_Task description_
Update the records by changing every "icon" to "button", and leave everything else the same.

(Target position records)
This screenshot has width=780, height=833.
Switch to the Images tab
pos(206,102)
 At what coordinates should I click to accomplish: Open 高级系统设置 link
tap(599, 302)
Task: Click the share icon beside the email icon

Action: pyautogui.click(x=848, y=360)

_Written response_
This screenshot has width=780, height=833.
Switch to the Images tab
pos(206,102)
 At what coordinates should I click to accomplish: Open 高级系统设置 link
tap(599, 302)
Task: Click the share button beside the email button

Action: pyautogui.click(x=848, y=360)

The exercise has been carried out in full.